**ASSIGNMENT:** In the listing that follows, locate the line containing "You are a GUI" and the line containing "This screenshot has height=1120, width=1084.". Retype exactly those two lines and every line between them, and nothing more.

**MATERIAL TO PROCESS:**
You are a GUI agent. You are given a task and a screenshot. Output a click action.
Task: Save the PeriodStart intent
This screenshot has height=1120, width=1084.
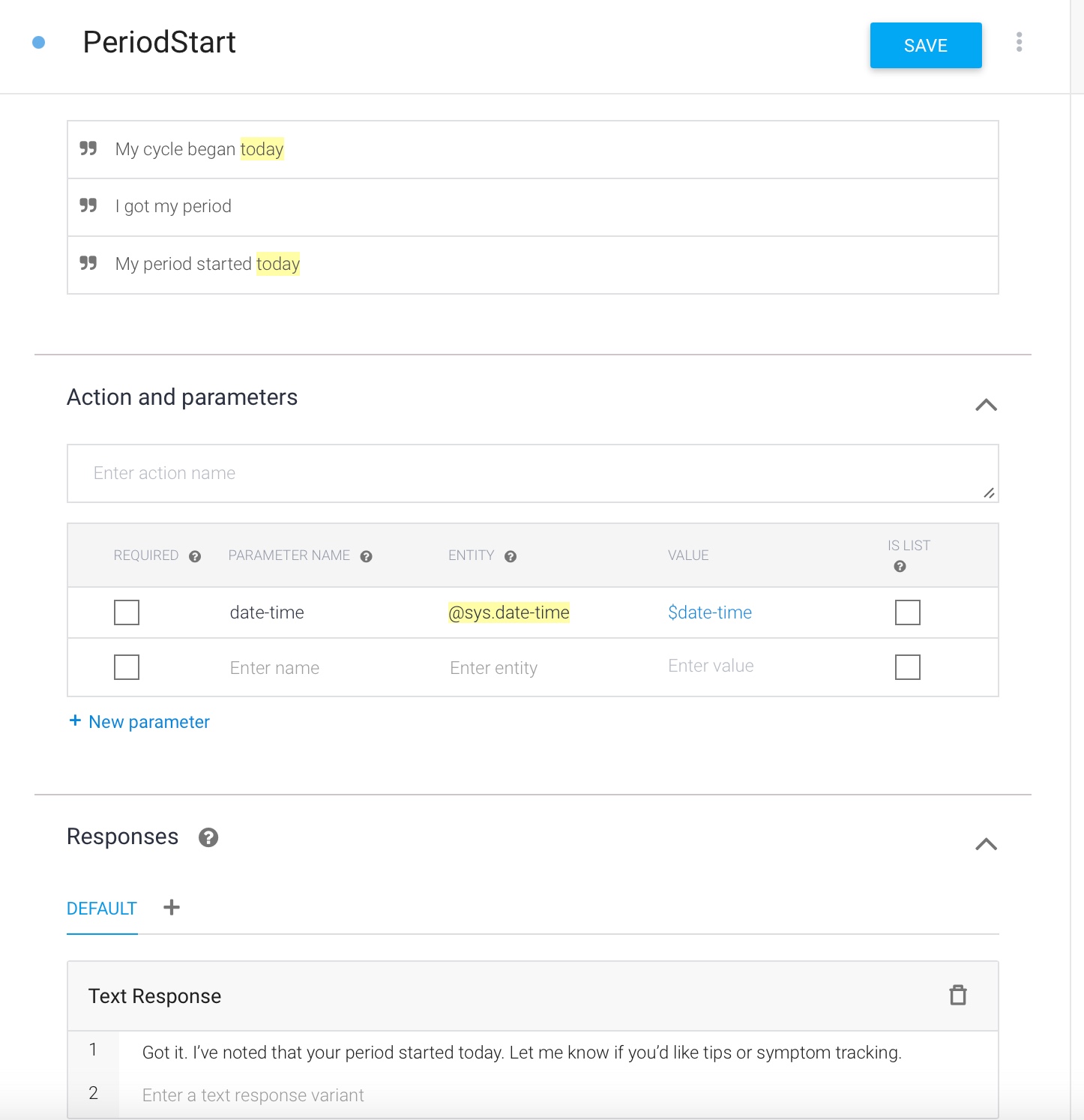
--
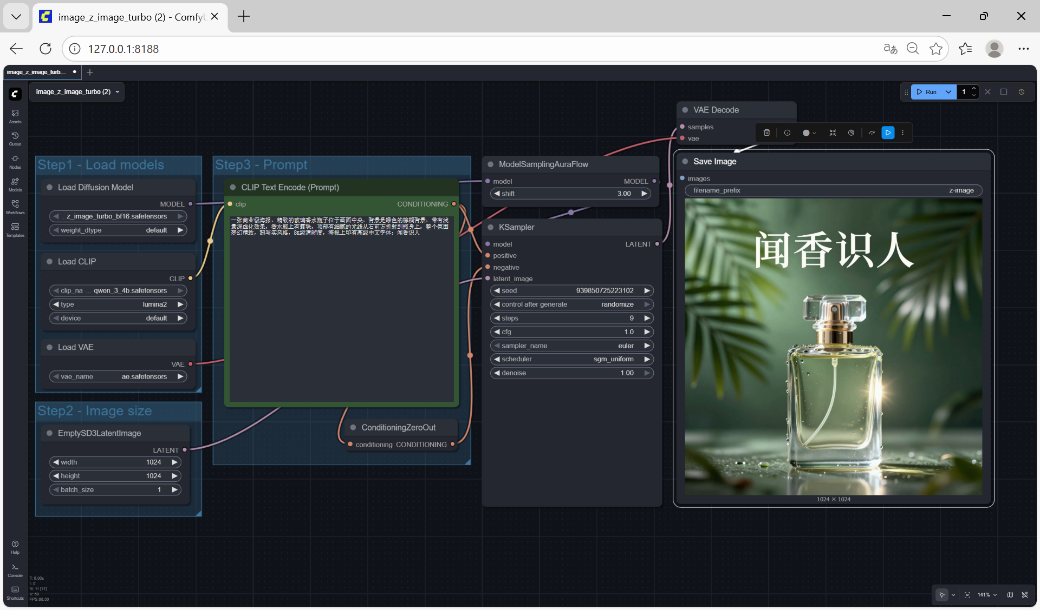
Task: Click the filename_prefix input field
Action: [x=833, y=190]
---
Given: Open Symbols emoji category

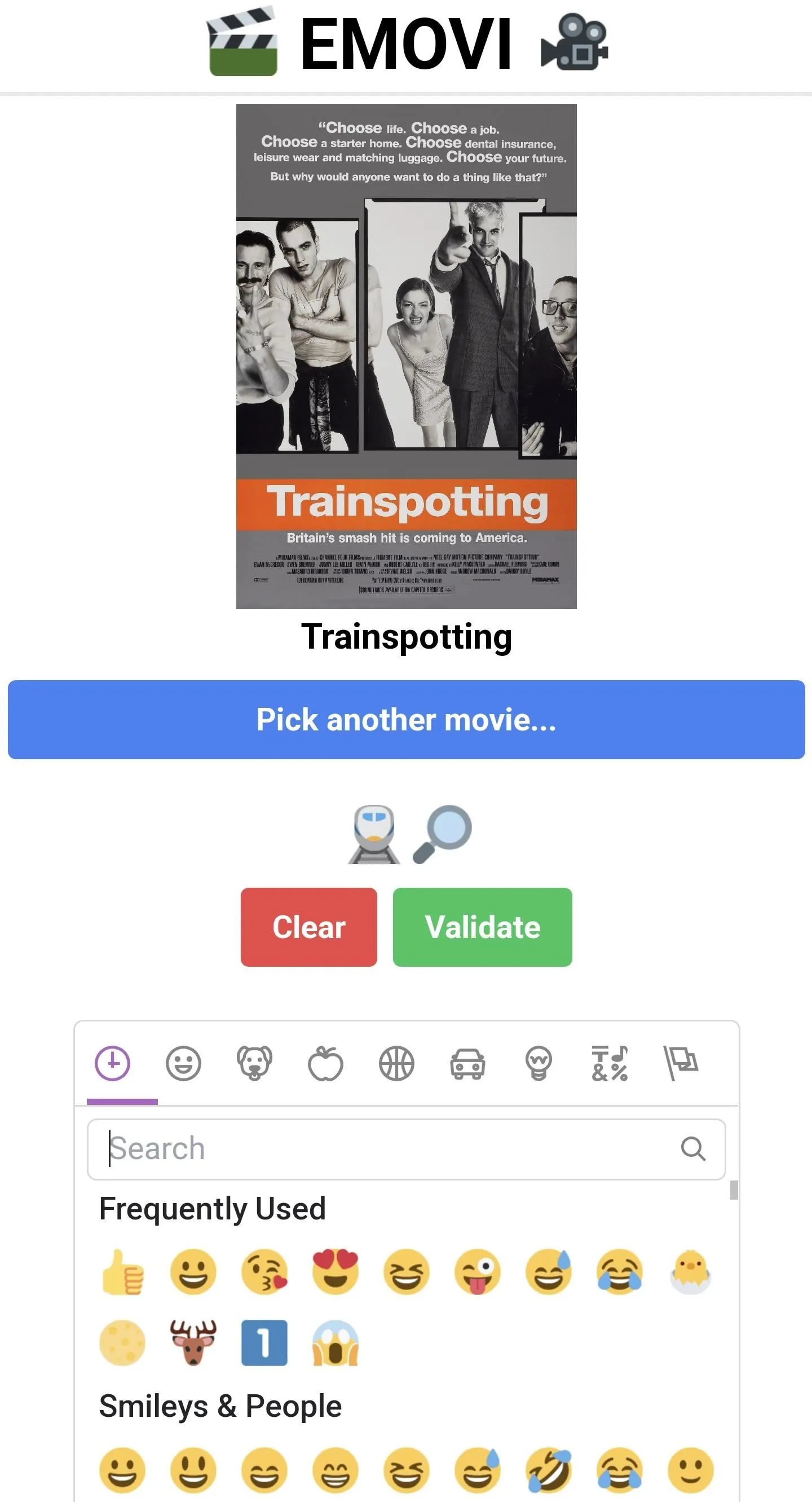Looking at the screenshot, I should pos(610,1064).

**TASK RESPONSE:**
You are a GUI agent. You are given a task and a screenshot. Output a click action.
Task: Save the PeriodStart intent
This screenshot has height=1120, width=1084.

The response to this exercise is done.